(위치 지정 데이터 행)
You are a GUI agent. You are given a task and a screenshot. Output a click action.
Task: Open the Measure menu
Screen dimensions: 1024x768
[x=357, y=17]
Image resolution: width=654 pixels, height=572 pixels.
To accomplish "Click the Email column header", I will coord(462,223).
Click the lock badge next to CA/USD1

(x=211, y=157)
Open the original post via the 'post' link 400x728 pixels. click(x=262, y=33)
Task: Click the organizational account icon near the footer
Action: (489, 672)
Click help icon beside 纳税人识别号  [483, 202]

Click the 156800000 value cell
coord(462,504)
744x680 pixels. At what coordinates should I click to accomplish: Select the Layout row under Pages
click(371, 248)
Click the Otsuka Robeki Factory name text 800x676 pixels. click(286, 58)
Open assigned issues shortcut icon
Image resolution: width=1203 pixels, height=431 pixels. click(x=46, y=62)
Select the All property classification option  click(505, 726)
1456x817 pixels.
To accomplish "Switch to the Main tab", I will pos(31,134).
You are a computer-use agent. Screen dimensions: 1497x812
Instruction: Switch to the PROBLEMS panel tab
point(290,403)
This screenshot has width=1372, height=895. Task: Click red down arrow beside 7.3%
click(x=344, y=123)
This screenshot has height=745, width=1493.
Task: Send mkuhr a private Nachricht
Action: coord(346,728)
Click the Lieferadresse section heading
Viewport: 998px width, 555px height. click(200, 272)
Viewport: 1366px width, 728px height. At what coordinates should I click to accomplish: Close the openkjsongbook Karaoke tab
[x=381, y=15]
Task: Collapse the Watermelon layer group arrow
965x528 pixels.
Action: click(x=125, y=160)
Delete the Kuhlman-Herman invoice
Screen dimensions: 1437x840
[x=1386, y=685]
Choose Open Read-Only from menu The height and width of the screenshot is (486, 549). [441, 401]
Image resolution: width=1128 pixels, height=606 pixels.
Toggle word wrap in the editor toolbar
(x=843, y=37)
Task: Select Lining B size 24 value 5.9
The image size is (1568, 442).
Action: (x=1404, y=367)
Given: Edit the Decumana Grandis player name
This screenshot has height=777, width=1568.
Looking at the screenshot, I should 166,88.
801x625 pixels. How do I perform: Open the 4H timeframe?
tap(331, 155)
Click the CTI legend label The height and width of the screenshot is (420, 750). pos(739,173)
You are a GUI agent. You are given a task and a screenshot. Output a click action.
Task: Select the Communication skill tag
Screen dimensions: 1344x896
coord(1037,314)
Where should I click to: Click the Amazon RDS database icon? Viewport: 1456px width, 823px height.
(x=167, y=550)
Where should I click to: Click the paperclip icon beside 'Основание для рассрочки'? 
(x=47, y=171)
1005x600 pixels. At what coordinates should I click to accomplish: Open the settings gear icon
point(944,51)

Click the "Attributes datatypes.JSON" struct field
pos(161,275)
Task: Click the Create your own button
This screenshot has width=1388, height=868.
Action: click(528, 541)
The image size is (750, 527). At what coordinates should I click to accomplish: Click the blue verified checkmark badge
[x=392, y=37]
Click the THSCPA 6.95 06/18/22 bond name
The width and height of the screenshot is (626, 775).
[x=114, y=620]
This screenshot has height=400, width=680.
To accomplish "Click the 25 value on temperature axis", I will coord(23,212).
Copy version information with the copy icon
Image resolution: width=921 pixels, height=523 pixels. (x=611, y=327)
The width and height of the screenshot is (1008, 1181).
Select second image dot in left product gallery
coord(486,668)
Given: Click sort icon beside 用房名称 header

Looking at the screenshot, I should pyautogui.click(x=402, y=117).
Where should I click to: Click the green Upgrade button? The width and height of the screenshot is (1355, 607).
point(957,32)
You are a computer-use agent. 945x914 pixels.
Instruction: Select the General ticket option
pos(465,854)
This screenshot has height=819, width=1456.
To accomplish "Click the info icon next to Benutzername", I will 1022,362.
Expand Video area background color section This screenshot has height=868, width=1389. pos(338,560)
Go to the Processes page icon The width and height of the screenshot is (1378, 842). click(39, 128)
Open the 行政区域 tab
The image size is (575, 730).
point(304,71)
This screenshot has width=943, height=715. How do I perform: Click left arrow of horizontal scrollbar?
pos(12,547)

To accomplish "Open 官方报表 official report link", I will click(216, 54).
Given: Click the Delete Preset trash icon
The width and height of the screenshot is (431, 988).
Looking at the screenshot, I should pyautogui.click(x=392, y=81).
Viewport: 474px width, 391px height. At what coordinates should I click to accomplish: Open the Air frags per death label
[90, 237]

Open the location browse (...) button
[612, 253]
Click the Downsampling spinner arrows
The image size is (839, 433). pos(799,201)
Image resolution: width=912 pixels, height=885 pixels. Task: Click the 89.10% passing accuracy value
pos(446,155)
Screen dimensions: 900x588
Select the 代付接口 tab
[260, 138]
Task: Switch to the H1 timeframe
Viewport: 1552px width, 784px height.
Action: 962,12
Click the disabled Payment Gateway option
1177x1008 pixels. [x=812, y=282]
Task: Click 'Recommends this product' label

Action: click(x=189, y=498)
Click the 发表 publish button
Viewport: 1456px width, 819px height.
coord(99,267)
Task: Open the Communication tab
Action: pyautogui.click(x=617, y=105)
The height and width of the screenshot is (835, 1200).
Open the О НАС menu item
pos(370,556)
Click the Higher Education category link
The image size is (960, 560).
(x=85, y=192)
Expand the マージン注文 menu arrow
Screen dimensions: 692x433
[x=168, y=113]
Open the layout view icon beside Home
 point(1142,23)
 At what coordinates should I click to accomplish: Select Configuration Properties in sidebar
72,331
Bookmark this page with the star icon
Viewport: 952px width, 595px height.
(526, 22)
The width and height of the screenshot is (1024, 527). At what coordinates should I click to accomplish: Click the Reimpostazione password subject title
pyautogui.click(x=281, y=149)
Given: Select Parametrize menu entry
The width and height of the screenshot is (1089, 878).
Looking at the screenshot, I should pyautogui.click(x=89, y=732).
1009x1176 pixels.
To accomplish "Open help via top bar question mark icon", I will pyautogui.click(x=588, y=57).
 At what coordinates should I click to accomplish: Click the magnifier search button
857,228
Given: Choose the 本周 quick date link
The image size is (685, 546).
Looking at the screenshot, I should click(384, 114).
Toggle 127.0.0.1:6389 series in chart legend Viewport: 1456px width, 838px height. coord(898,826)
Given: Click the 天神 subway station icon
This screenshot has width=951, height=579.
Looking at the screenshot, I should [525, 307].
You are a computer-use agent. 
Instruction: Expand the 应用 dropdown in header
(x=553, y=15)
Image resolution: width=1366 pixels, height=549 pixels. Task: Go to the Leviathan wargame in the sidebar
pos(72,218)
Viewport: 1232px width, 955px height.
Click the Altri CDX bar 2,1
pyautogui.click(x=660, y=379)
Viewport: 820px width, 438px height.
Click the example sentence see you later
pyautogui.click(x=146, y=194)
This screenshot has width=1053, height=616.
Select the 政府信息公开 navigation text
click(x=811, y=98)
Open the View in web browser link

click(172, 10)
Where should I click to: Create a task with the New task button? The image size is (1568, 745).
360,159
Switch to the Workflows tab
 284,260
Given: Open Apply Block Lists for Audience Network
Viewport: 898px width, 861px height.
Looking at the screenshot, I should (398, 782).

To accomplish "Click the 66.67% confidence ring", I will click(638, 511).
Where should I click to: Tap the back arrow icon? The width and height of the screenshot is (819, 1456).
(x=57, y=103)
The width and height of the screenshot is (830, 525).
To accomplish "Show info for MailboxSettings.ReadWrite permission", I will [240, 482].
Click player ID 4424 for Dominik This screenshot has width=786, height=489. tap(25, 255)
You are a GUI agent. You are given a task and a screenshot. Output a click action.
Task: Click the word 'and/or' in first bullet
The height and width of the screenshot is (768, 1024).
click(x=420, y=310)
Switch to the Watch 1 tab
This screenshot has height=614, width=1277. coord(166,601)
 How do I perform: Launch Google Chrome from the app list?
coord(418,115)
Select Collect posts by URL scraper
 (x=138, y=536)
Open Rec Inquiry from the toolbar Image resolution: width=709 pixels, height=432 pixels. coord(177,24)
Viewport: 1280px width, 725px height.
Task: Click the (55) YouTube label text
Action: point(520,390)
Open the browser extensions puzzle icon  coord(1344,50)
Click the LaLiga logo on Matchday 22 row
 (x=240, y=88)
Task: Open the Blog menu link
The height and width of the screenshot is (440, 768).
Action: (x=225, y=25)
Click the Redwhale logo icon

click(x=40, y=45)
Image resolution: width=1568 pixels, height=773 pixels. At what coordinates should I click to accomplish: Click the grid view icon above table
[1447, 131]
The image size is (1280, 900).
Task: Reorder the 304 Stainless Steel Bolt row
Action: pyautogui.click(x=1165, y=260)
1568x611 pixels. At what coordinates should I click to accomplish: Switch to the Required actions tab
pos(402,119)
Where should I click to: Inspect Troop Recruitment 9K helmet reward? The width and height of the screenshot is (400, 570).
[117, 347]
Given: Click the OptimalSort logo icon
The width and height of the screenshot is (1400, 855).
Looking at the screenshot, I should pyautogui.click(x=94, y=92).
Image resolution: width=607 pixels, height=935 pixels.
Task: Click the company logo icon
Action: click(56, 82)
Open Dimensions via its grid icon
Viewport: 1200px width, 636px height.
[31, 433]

• 할 일: "Open the original"이 있는 줄부터 "Action: (x=1404, y=367)"가 있는 줄까지 다시 적어 주세요. 이때 "Watermelon"만 "Pineapple"로 바꾸고 나머지는 그대로 두세요.

• 답변:
Open the original post via the 'post' link 400x728 pixels. click(x=262, y=33)
Task: Click the organizational account icon near the footer
Action: (489, 672)
Click help icon beside 纳税人识别号  [483, 202]

Click the 156800000 value cell
coord(462,504)
744x680 pixels. At what coordinates should I click to accomplish: Select the Layout row under Pages
click(371, 248)
Click the Otsuka Robeki Factory name text 800x676 pixels. click(286, 58)
Open assigned issues shortcut icon
Image resolution: width=1203 pixels, height=431 pixels. click(x=46, y=62)
Select the All property classification option  click(505, 726)
1456x817 pixels.
To accomplish "Switch to the Main tab", I will pos(31,134).
You are a computer-use agent. Screen dimensions: 1497x812
Instruction: Switch to the PROBLEMS panel tab
point(290,403)
This screenshot has width=1372, height=895. Task: Click red down arrow beside 7.3%
click(x=344, y=123)
This screenshot has height=745, width=1493.
Task: Send mkuhr a private Nachricht
Action: coord(346,728)
Click the Lieferadresse section heading
Viewport: 998px width, 555px height. click(200, 272)
Viewport: 1366px width, 728px height. At what coordinates should I click to accomplish: Close the openkjsongbook Karaoke tab
[x=381, y=15]
Task: Collapse the Pineapple layer group arrow
965x528 pixels.
Action: click(x=125, y=160)
Delete the Kuhlman-Herman invoice
Screen dimensions: 1437x840
[x=1386, y=685]
Choose Open Read-Only from menu The height and width of the screenshot is (486, 549). [441, 401]
Image resolution: width=1128 pixels, height=606 pixels.
Toggle word wrap in the editor toolbar
(x=843, y=37)
Task: Select Lining B size 24 value 5.9
The image size is (1568, 442).
Action: (x=1404, y=367)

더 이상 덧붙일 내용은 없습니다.